4 Steps to Winning at the Retail Pricing Game
2014.01.24
Pricing continues to be a major influencer of change in retail. Customers are a powerful driving force of that change. According to a recent Google mobile research study, 84% of smartphone shoppers use their phones in-stores for pre-shopping activities, including making price comparisons, finding promos, and searching for product information.
One in three shoppers prefer to use their smartphones to find information instead of asking store employees. It’s clear that the buying process has fundamentally changed — from how customers research products to what influences purchase decisions to where, when and how they ultimately buy. Since customers are digitally armed with product and pricing information before they even enter the store, retailers need to be able to act quickly and dynamically to address questions and concerns to make the sale.
In its 2013 Annual Pricing Benchmark that surveyed over 100 U.S. retailers, Retail Systems Research (RSR) set out to determine how retailers are responding to an increasingly transparent pricing industry. RSR found that some of the top challenges for retailers are increased consumer price sensitivity (57%) and competitor price aggressiveness (41%). Other concerns included the need to get a better return on inventory investment through pricing (40%), the need to protect their brand’s price image (34%), and the increase in customer comparative price shopping (33%).
According to RSR, 60 percent of retailers believe that competitor pricing information is crucial to compete in this transparent pricing environment, but many of those retailers don’t have the ability to do so. Forty-two percent of retailers site lack of clean price, competitor and purchase data as the most significant barrier to implementing an effective pricing strategy.
Clearly, there are some new challenges facing retailers. The good news is there are now tools to help retailers re-level the playing field with consumers. Here are four simple ways retailers can win today’s pricing game.
1. Get clean, real-time, accurate and complete competitive pricing information to respond quickly to competitors’ price changes. Price intelligence gives retailers the real picture of how their pricing and assortment stacks up to their competition. Without it, retailers are simply speculating on their strategies.
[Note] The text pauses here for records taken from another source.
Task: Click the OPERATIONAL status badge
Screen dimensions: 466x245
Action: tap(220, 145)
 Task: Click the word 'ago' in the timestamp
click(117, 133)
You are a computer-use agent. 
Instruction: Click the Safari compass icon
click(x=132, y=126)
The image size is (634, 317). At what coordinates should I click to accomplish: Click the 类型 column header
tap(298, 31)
2. Maintain a consistent, but dynamic, pricing strategy. Instead of having a pricing strategy set in stone, retailers should aim to have a strategy that is not only long-term, but also interactive and dynamic. Price intelligence helps retailers see their own strategies in action. Pricing activities in the retail market are constantly moving, and retailers must move along with it. With pricing data, retailers can decide at the moment the competitor changes price whether to respond and match or beat that price. Retailers should establish rule-based protocols for competitor price changes. For example, if a retailer’s pricing strategy for TVs is to always be 15% below the competition and a competitor’s price dips below that, there should be an established protocol on how to respond in order to maintain the best price.
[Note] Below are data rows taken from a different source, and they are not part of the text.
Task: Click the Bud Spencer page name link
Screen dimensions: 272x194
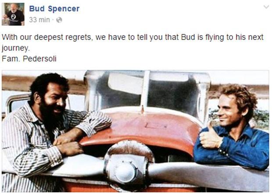Action: pos(54,9)
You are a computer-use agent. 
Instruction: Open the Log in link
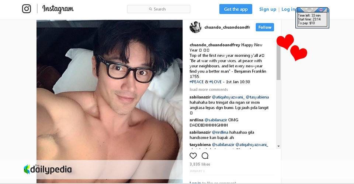tap(288, 9)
3. Turning showroomers into buyers. Showrooming is no longer a scary concept for retailers who are armed with price intelligence data. Retailers can ensure their store associates are equipped with pricing data so that they can more effectively convince browsing shoppers that they have the products they’re looking for at the best price. If a customer is testing a digital camera in the store, but tells the store associate that it’s more than they wanted to pay, the store associate can accurately communicate current competitor prices and product details in order to show they have the best deal—and keep that customer from buying at the competition. Alternatively, the associate can suggest a more cost competitive substitute.
4. Keep tabs on Amazon and other retail leaders. Amazon has an aggressive pricing strategy—that’s no secret. Retailers everywhere can get an inside look into the prices that retail leaders such as Amazon broadcast to their customers with price intelligence technology. It’s imperative to stay on top of retail leaders’ pricing strategies in order to avoid falling behind — retailers can actually learn from monitoring retail leaders’ pricing habits, as well. The retail industry now has access to competitive pricing data as a way to optimize prices. It can be the key to enabling retailers to make faster, fewer and smarter pricing decisions — putting retailers back in control of their pricing strategies and giving them the insight they need to win the pricing game.